▶ **PROBLEMS AND TASKS**
(1) In the account of white-coat hypertension below, rewrite the paragraph beginning "I loved my new doctor" as a short bulleted list that keeps its main facts.
(2) List every blood pressure reading given in numbers in the account of white-coat hypertension below, noting when or where each was taken.
(3) In the account of white-coat hypertension below, what did the first nurse to pull the writer's chart at the hospital ask?

▶ **TEXT FOR ANALYSIS**
Content starts
So I’ve been at war with blood pressure machines for some time. I’d say maybe six or seven years. I can’t remember when everything started. And how exactly. Before it started, I had always had a good blood pressure. Slightly low, just the way medical professionals like it. Maybe 110 or 100 over 70 or 75.

Then something happened. Just when they were getting ready to put the blood pressure cuff around my arm, I got all worked-up. The first time it was maybe 128 over 80. And the next time it was higher. And then even higher. Every time I came to see a doctor, I was more worked-up than the last time. On a few occasions I wanted to leave the doctor’s office to avoid feeling tortured. 150/90 became my standard blood pressure.  My doctors shook their heads. I tried to explain what was happening. Like they didn’t notice I was bouncing off the walls and I simply couldn’t shut up.

So that’s how it went until I got pregnant. Blood pressure then got a different meaning. Attached to pre-eclampsia. The practice where my doctor worked had a strange policy: you see a different doctor every time so you get to know all of their twenty doctors or so. I tried to fight them and insist they schedule my appointments always with my doctor, but that turned out to be too complicated. I refused to have to anticipate meeting all these different doctors and explain my problem to each one of them. I switched to a different practice.

I loved my new doctor. I explained to him that my problem was really anxiety and not hypertension, and he accepted that explanation calmly. At some point, he asked me to get a blood pressure machine and take my blood pressure at home. I did. In the second trimester, according to my electronic machine,  my blood pressure was 95 over 60 or something like that. In the office it continued to be 150 or 160 over 90 or 95. When I entered the third trimester, I bought another blood machine, now a manual one, just to make sure my blood pressure was indeed OK. My doctor told me he didn’t expect any problems, but that I should expect that once I went to the hospital to give birth, the resident doctors and nurses would be a little uptight when they saw my chart.

When my husband and I got to the hospital, the first nurse that pulled my chart asked me if I suffered from chronic hypertension. I said, No, but I definitely suffered  from white-coat hypertension. They hooked me up to a blood pressure machine. My blood pressure didn’t look good, the standard 150 over 90. Within fifteen minutes it went down to normal. Nobody mentioned my blood pressure after that. Andrei was born twenty-four hours later.

A few days ago, I read this article: Pre-eclampsia predicted using test during pregnancy. I was happy to see that now there seems to be a test that could predict which women will develop pre-eclampsia. (And lunatics like me can be left alone to enjoy their pregnancy.)
Content ends
▶ **SUPPLIED RECORDS**
Content starts
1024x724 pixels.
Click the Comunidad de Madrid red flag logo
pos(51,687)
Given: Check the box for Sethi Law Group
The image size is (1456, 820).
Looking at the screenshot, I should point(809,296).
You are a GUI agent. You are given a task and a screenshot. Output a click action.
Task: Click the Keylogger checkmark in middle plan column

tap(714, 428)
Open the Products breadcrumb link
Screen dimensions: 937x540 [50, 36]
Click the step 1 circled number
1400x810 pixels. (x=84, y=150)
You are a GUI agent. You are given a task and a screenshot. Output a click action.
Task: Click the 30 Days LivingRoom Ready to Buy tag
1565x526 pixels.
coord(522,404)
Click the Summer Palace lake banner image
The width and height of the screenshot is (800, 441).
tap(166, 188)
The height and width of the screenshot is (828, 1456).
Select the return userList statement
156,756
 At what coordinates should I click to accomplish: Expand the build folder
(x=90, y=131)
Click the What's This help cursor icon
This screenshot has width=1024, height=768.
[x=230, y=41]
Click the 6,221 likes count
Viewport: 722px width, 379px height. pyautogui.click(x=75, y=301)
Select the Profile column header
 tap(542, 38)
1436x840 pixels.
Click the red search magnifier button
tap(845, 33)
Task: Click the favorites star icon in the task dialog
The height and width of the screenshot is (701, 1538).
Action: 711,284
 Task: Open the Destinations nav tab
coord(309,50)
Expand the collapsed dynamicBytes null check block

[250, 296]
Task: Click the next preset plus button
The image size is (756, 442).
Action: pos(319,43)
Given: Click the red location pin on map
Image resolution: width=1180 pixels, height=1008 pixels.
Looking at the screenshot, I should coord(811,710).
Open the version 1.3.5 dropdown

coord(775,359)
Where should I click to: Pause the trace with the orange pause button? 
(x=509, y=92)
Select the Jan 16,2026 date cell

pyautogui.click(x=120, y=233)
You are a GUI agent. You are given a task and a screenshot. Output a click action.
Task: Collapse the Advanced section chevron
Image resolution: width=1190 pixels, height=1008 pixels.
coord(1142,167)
Content ends
▶ **OUTPUTS FOR THE TASKS**
(1)
- The new doctor calmly accepted that the problem was anxiety, not hypertension.
- He had the writer measure blood pressure at home.
- In the second trimester, the home electronic machine showed about 95 over 60, while office readings stayed at 150 or 160 over 90 or 95.
- In the third trimester, the writer bought a manual machine to confirm the blood pressure was OK.
- The doctor expected no problems but warned that hospital residents and nurses might be uptight on seeing the chart.

(2)
- 110 or 100 over 70 or 75: the writer's usual blood pressure before the trouble started
- 128 over 80: the first time the writer got worked-up at the doctor's
- 150/90: what became the writer's standard blood pressure at the doctor's
- 95 over 60: at home on the electronic machine in the second trimester
- 150 or 160 over 90 or 95: in the office during pregnancy
- 150 over 90: at the hospital before giving birth

(3) Whether the writer suffered from chronic hypertension.